Thus it is evidence of a lack of understanding of the question, and above all a quite unproductive reaction, if one discards Schelling's treatise on freedom by saying that Schelling fell into a false theologizing here. It is certain that after the treatise on freedom, Schelling brings the positivity of Christianity more and more to bear, but this does not yet decide anything about the essence and the meaning of his metaphysical thinking because it is not yet at all grasped in this way, but remains incomprehensible.

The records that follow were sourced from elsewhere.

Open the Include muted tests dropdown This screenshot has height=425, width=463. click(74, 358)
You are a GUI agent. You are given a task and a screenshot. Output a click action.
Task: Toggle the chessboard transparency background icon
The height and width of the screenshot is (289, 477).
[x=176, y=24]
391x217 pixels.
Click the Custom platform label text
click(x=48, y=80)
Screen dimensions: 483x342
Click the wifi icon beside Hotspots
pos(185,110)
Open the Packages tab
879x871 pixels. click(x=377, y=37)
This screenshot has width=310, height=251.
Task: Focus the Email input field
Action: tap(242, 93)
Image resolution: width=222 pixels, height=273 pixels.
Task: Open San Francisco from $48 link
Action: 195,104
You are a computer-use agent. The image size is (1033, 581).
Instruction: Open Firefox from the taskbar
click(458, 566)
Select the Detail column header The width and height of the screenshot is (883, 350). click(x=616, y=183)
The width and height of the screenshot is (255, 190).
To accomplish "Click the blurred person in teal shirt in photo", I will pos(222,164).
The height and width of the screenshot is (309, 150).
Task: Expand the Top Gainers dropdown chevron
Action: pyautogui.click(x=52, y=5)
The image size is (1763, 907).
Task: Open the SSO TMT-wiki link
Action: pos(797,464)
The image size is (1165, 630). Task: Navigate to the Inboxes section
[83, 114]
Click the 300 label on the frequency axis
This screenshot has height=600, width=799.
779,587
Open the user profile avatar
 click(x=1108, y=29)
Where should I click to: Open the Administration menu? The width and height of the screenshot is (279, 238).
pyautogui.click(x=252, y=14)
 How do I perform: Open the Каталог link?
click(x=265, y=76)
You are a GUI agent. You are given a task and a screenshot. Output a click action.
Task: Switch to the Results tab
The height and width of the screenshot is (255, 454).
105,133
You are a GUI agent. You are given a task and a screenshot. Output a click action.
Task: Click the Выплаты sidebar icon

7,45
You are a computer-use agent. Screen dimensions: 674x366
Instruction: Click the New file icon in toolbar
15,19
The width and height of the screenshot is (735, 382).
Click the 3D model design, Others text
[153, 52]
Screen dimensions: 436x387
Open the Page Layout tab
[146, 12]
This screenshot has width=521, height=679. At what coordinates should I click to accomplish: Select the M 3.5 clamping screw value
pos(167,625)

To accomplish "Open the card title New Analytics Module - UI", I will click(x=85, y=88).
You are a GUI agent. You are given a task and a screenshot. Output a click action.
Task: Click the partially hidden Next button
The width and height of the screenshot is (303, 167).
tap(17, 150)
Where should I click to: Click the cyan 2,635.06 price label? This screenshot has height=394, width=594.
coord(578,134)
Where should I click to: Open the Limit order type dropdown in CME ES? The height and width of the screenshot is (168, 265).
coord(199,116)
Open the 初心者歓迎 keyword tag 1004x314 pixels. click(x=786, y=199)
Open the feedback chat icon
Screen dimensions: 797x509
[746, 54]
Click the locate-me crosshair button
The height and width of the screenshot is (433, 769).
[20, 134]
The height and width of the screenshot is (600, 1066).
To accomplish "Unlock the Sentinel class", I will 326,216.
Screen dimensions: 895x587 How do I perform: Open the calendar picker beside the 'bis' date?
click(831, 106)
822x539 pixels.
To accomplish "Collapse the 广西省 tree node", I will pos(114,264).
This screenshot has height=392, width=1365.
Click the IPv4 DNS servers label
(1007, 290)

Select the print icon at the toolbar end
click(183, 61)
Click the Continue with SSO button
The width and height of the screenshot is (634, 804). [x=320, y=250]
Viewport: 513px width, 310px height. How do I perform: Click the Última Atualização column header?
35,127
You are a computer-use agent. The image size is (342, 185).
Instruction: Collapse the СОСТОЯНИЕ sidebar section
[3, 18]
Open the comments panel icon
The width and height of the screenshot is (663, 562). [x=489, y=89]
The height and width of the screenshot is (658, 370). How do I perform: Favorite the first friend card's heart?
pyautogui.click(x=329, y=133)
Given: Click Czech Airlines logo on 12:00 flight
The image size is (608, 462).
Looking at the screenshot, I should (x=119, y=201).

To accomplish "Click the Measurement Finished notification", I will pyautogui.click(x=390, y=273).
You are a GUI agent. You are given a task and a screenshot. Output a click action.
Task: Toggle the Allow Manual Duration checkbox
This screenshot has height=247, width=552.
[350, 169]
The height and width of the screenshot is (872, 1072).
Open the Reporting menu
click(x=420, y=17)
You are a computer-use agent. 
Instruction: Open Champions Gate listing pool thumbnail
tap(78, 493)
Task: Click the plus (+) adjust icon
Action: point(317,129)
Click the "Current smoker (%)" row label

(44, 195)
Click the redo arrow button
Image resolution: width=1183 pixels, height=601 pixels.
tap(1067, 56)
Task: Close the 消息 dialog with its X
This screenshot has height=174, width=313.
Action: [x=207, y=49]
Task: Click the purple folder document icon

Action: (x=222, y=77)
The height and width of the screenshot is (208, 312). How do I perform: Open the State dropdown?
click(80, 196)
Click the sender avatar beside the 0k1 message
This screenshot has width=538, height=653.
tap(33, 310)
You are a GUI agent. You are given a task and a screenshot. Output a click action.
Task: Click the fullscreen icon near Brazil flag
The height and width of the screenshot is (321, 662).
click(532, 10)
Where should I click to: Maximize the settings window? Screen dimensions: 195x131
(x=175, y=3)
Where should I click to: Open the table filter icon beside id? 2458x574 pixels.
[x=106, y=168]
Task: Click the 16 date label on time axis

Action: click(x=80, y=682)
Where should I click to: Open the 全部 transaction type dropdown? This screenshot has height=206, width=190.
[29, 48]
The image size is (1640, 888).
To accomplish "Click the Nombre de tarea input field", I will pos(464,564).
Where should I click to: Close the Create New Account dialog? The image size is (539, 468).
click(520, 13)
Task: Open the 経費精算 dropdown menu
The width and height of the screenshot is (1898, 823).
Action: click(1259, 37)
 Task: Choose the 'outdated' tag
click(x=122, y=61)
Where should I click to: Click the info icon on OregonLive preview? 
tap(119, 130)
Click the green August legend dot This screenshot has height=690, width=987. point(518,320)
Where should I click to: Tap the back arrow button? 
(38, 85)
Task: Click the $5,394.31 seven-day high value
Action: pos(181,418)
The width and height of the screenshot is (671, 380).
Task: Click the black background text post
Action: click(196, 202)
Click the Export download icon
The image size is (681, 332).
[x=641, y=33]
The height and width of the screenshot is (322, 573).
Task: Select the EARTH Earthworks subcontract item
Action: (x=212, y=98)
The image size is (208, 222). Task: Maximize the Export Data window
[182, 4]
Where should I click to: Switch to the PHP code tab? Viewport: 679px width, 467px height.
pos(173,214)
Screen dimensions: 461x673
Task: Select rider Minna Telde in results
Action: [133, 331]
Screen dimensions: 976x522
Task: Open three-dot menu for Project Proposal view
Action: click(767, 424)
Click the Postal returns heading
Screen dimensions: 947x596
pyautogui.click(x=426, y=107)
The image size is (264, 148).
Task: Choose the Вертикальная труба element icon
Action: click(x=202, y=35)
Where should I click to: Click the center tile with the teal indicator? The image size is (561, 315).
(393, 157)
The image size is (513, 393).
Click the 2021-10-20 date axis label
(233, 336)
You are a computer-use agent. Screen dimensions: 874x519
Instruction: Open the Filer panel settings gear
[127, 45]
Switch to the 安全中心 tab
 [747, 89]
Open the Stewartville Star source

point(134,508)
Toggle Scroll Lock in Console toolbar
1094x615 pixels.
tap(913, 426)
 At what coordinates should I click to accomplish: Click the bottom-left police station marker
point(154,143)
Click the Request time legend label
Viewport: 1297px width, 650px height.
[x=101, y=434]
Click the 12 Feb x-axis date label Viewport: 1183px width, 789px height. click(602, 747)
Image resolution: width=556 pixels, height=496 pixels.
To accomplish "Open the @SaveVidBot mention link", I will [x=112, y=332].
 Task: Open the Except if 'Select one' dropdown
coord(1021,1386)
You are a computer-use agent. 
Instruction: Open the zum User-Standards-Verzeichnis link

The first section, which is supposed to treat the inner possibility of evil, contains an essential division (p. 39, at the end of the paragraph, "and thi􀏿 constitutes the possibility of good and evil"). We want to get to know this first part (p. 31, "The philosophy of Nature of our time . . . " up to p. 39). It really contains everything and we may thus not expect to understand it completely at the first try. On the other hand, if our interpretation of the introduction has taken the right direction and has correctly distributed the weight of things, we must already be prepared for what is decisive. The intention of the interpretation was with explicating the ontological question and gathering all questions together with regard to the question of Being. Since this is never explicitly evident in Schelling, our procedure might seem one-sided. But we may reconcile ourselves to this one-sidedness, provided that it is the one-sidedness directed toward the One decisive thing. As with every actual interpretation of a work of thought, it is true here that it is not the opinion which a thinker ends up with that is decisive, nor the version in which he gives this opinion. Decisive is rather the movement of questioning that alone lets what is true come into the open.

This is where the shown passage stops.